Увы, я не знал. Фирмино поднял подбородок и пошевелил шеей, будто ему был тесен воротничок. Передернул плечами — это у него нервный тик, — сестра молча курила. Когда он так передергивал плечами, казалось, что он расправляет и выпячивает грудь, распираемую гордостью после совершенного им подвига.
— Не знаешь, — сказал Фирмино. — Ты остался на месте, сидишь здесь и ничего не говоришь…
А что я должен был сказать?
— Чего доброго, ты еще и оправдываешь этот грабеж, когда отбирают то, что принадлежит нам.
Тут я услышал мелкие шажки, пунктирными точками пробивавшие тишину, наконец-то пришел Архитектор, в прямоугольном проеме двери показалась его жидкая бородка.

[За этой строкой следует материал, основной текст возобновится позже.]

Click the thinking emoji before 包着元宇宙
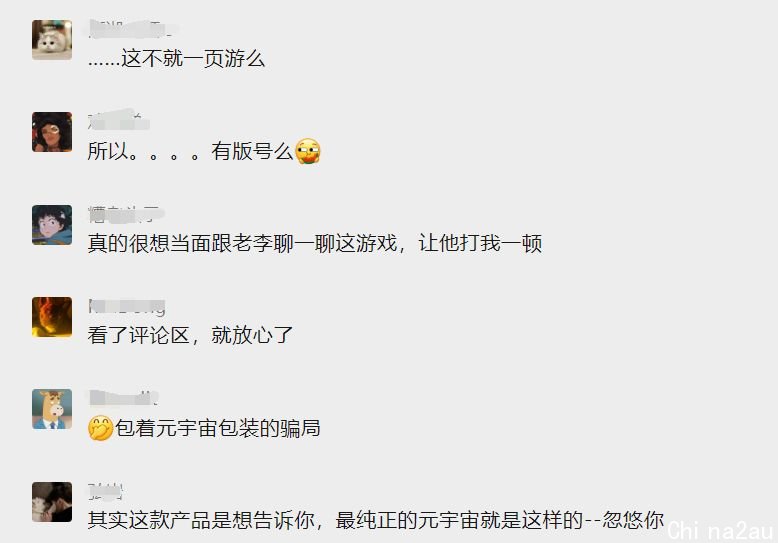pos(101,428)
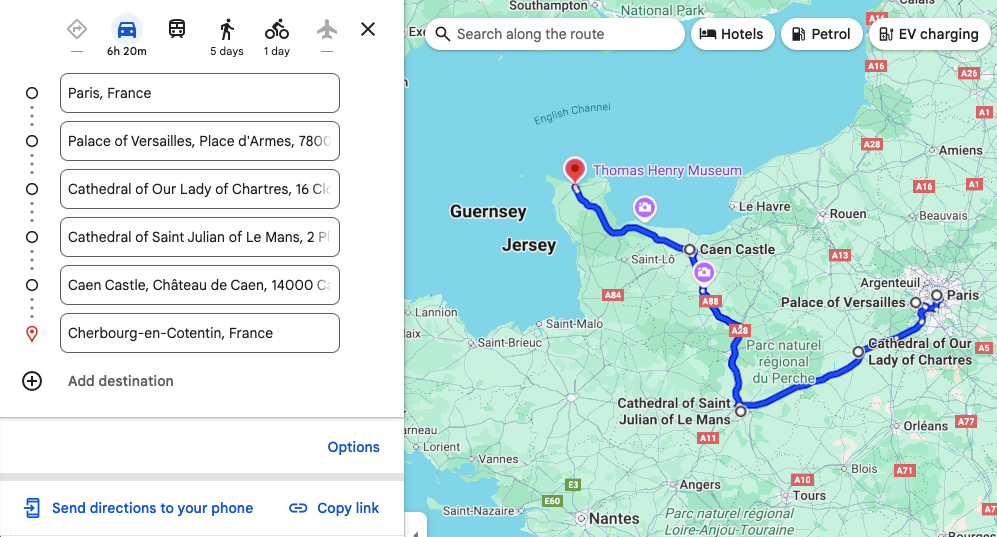Viewport: 997px width, 537px height.
Task: Copy link to the route
Action: coord(334,508)
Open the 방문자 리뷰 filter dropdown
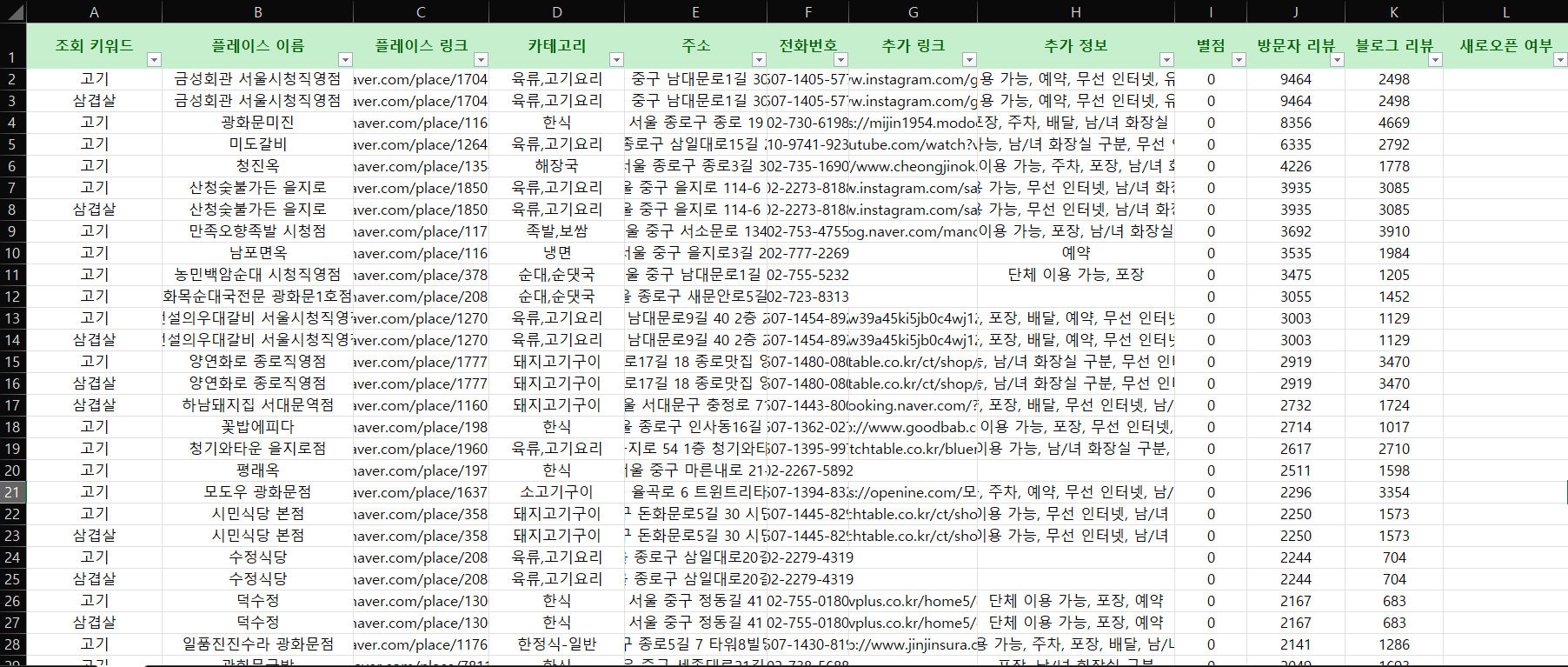Viewport: 1568px width, 667px height. point(1337,60)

— Сейчас нельзя. У меня здесь сестра и зять…
…и он повел по сторонам глазами навыкате, оскалил крупные, лошадиные зубы, кивнул в знак согласия.
— Почему ты говоришь, что я оправдываю грабеж? Надо еще доказать, что это грабеж. Объясни, почему ты называешь это грабежом?
Взгляд мой блуждает вдали, по лазурному небу, пустой, отсутствующий взгляд. А в воздухе — одуряющий запах, запах пробуждающейся жизни, пробившихся наружу соков земли.
— А ты как думаешь, Тезей?
Тезей растянулся на песке, закрыл глаза и размышляет, море льет в нас свой простор, пропитывает соленым запахом бесконечности. Теперь оно блестит как-то по-другому, преломляющийся свет слепит мои блуждающие по горизонту глаза.
— И ты должен о чем-то думать, не одному же мне ломать голову над всем на свете. Но ты, я вижу, пес аристократический, ты привык, чтобы кто-то думал за тебя. Но все же. Слушай меня внимательно. Ты не виноват в том, что родился на мягких подушках, вовремя получал еду, что женщины брали тебя на руки и почесывали тебе брюшко. Так уж получилось, твоей вины тут нет. Но представь себе, что у дверей вашего дома собралась толпа бедняков и все они тоже хотят есть. Ты скажешь, что и твой хозяин родился с серебряной ложкой во рту? Пусть. Ну, а его отец? А отец его отца? Вот тут-то поздно или рано и возникает закавыка. У меня нет убеждений, Тезей, я слишком мало знаю. Знаю только, что жизнь — дерьмо и что правосудие скрупулезно следит лишь за тем, чтобы мы поаккуратней тыкали друг в друга ножами.
— А как думаешь ты? — спрашивает меня Фирмино. — Ведь и ты должен над чем-то думать, не одному же мне ломать голову.
Смеркается, Магда молча курит. Во взгляде ее сквозит грусть, у нее такие же глаза, какие бывали у матери, когда утихал отцовский крик и она замыкалась в своем одиночестве.
И вот в коридоре тяжелые шаги торжествующей плоти, гостья перешагивает порог гостиной.
— Каролина, — сказал я. — Сейчас мне ничего не нужно.
— А как думаешь ты? — спрашивает Фирмино.
Но я никак не думаю. Кто-то сказал, что частная собственность — это воровство. Забавно: если это собственность, при чем тут воровство, а если это краденое, какая же это собственность? Заколдованный круг. Что-то вроде анекдота про жителя Крита, который сказал, что все критяне — лжецы. Я никак не думаю, а жизнь так нелепа, почему я должен что-то думать? Кролик поедает капусту, собака пожирает кролика, волк разрывает собаку, охотник из ружья убивает волка — почему я должен что-то думать? Не стоит думать ни о чем, жизнь нелепа, но она думает за всех нас, а мы потом объявляем, что она права, и доказываем это, если потребуется. Доказательство — вещь растяжимая, не лопнет никогда.